┏━━
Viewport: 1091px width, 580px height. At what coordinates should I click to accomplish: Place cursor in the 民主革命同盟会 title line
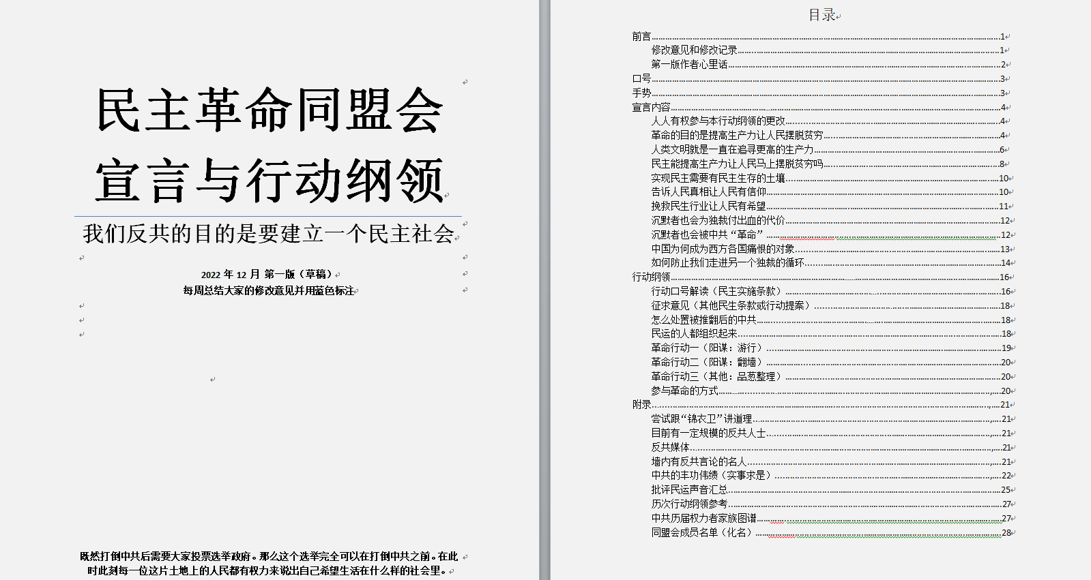point(270,110)
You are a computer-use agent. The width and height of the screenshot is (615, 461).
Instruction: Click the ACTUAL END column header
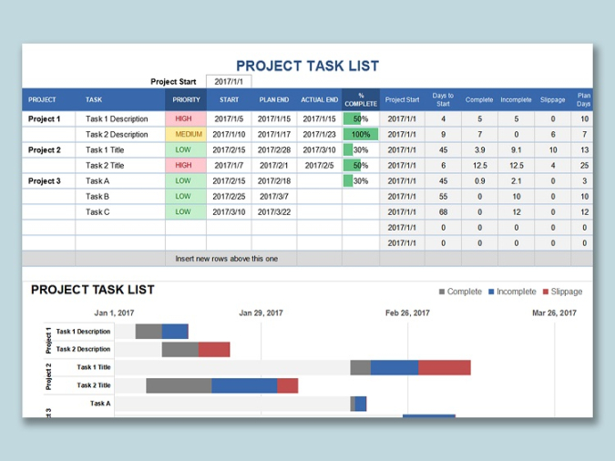pyautogui.click(x=320, y=100)
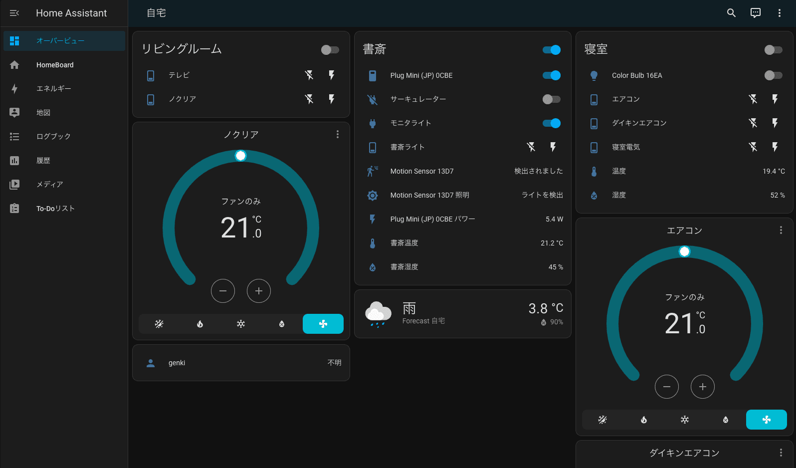This screenshot has width=796, height=468.
Task: Turn off the モニタライト switch
Action: 551,123
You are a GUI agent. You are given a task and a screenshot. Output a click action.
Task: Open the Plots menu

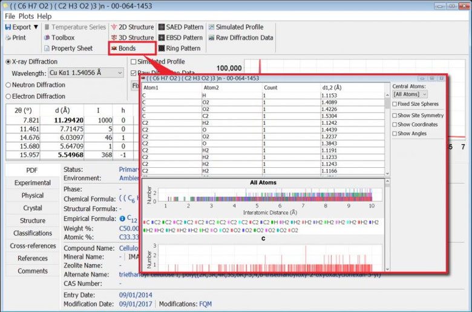(x=26, y=16)
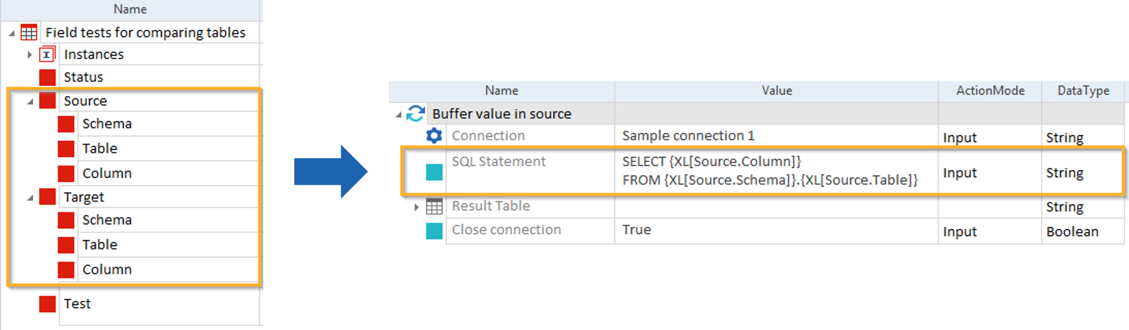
┗━━
• [WHAT YOU SHOULD DO] Each record should appear again exactly as it stands, with no picture included.

• [WRITTEN ANSWER]
Viewport: 1091px width, 580px height. At what coordinates should I click to accomplish: Place cursor in the 民主革命同盟会 title line
point(270,110)
You are a computer-use agent. The width and height of the screenshot is (615, 461).
Instruction: Click the ACTUAL END column header
pyautogui.click(x=320, y=100)
This screenshot has width=796, height=468.
Task: Turn off the モニタライト switch
Action: 551,123
You are a GUI agent. You are given a task and a screenshot. Output a click action.
Task: Open the Plots menu

(x=26, y=16)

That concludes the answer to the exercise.